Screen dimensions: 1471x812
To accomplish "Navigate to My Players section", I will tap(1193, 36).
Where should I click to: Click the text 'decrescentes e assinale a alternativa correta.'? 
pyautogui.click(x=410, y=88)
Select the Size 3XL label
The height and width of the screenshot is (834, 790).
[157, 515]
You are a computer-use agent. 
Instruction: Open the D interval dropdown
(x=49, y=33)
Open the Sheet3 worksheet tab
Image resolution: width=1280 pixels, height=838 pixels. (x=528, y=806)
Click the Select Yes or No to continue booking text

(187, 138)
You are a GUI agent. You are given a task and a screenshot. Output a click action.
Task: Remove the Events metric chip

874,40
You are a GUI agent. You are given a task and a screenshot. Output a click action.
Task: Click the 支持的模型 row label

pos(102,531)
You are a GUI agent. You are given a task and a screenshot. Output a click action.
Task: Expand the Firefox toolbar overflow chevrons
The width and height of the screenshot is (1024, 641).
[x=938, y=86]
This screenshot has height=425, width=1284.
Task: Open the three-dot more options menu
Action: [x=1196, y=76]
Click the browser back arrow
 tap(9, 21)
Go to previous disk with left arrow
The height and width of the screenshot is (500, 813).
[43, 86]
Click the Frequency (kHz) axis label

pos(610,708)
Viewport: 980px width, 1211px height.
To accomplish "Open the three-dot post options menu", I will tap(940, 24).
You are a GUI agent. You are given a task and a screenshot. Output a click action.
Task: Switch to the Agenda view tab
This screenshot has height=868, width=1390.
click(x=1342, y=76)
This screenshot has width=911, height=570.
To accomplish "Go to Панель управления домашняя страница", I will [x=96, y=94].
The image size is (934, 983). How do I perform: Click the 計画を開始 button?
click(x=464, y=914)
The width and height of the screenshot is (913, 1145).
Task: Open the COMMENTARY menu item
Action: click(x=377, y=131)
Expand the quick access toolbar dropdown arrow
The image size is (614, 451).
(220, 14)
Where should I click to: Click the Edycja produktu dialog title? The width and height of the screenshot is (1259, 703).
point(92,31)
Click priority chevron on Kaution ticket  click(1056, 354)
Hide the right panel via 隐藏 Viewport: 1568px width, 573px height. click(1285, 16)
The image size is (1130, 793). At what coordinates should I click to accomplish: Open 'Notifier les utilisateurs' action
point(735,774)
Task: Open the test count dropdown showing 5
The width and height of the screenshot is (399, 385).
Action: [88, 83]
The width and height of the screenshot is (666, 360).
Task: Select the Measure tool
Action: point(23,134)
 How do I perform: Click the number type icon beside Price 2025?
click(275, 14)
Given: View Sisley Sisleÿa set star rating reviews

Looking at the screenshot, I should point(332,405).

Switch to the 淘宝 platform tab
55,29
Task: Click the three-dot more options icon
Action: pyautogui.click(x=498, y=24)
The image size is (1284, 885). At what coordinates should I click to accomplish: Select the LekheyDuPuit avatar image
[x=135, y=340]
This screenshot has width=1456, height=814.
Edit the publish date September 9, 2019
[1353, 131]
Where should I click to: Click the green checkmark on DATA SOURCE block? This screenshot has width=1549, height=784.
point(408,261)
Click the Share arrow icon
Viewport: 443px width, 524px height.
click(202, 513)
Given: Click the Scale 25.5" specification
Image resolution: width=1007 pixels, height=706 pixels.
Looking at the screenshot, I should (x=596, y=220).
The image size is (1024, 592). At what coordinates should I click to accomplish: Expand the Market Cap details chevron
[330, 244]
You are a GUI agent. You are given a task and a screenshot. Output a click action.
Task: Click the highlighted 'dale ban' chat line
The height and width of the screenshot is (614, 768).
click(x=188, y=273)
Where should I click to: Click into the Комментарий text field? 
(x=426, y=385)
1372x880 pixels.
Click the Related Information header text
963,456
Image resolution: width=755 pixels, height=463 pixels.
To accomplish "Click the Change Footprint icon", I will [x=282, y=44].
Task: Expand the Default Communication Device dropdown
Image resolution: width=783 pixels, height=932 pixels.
---------------
◆ Task description ◆
Where in the entries above does the word "toolbar" appear? Copy each line that has it.

◆ Solution to the problem ◆
Task: Expand the Firefox toolbar overflow chevrons
Expand the quick access toolbar dropdown arrow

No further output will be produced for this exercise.